Other sections are more successful. A couple of times during the story, landmark moments like arriving in Mexico or the resolution of a late game mission have you riding to the next destination while a song plays in the background. It’s an inspired moment of emotional resonance that strikes a chord in a way that could only be achieved in a game. It’s like the ladder moment of MGS3, only not ridiculous. I should also point out, now that I’ve finished the main story, that the final collection of missions almost make up for my issues with the Mexican campaign. It’s a well executed segment, setting up the story nicely for the final resolution, which itself manages to actually give a tangible sense that something has changed for the characters involved while still leaving a believable reason for the player to be able to carry on existing in the world afterwards to tie up loose ends. Fallout 3 could learn a thing or two.

More successful than the story missions are the strangers you encounter throughout your travels. These are essentially narrative-vignettes about people trying to make their way in the region; writers looking to capture the romanticism of the era, producers looking to forge a new age of cinema and even just concerned spouses looking for their loved ones. The first ones you come across will all too often result in the stranger turning out to be mental, to the point where you start trying to second guess each person’s particular deviancy, but as the game goes on you’ll find some genuinely interesting characters that you’ll encounter in multiple places throughout the game. Particularly worthy of mention is the ‘I Know You’ strand, featuring an unknown man with a penchant for testing your moral fibre. It’s one of the most intriguing mysteries of the game and its resolution ties-in brilliantly with the final cutscene.

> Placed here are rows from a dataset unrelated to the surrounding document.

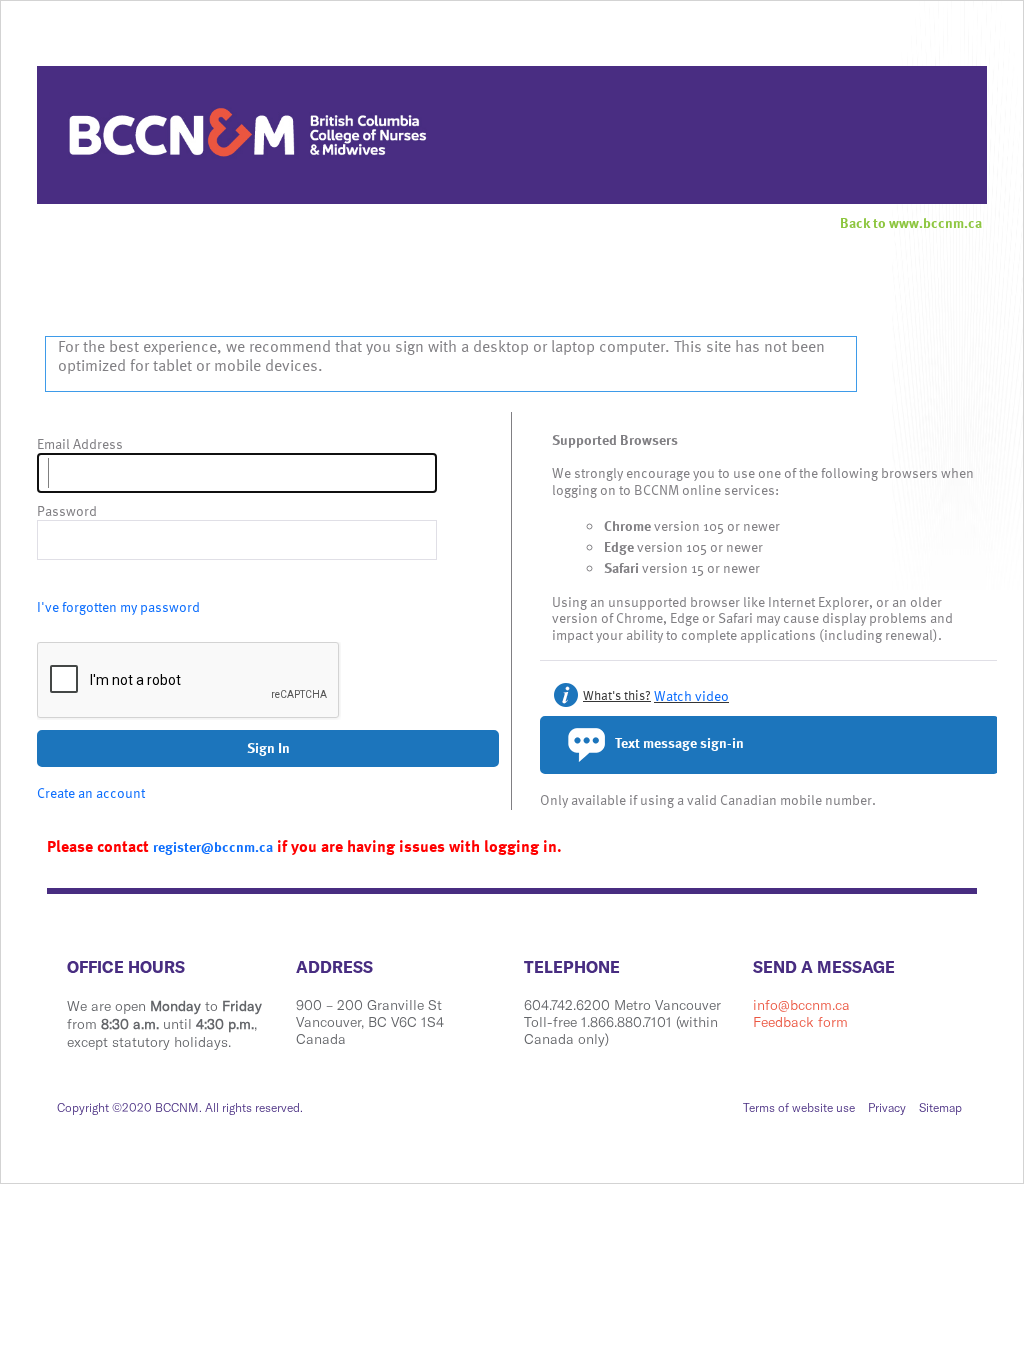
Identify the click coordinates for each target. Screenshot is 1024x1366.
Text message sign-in (678, 742)
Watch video (691, 695)
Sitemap (940, 1107)
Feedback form (800, 1022)
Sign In (268, 747)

So, a couple of story niggles aside, pretty much perfect then? Not quite. Red Dead Redemption is unusual in recent Rockstar games in that many of the core systems at work are non-diegetic. Take the fast-travel; you just need to set up a camp and with a couple of clicks you can travel instantly to any location you’ve previously visited. Bizarrely the game also includes an in-world fast travel system with coaches that can be hired. Pay for a coach or move a few feet away and travel for free? Unless you’re deliberately trying to preserve the atmosphere it’s not much of a decision.

Marston contemplates the mystery of the fast-travel fire.

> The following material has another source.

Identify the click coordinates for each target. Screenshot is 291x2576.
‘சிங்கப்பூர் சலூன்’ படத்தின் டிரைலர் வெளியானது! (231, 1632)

Death is handled in a similarly blunt manner with the game displaying a hilariously over-sized DEAD screen and reloading the last auto-save. There are plenty of doctors dwelling in major settlements so why not just have your character wake up there à la GTA? Also, and this is getting really picky, there’s really no excuse for your character to die the moment he steps in a body of water. How much this stuff bothers you is probably dependent on how much you buy into the atmosphere woven by the setting, visuals and audio. In case it’s not clear yet I bought into it a lot, much to the consternation of my flatmate who kept reminding me that I could fast-travel instead of taking 15 minutes to ride my horse into Mexico. I hadn’t forgotten Chris, I was just ignoring it.

TL;DR version: Red Dead Redemption, it’s better than GTA.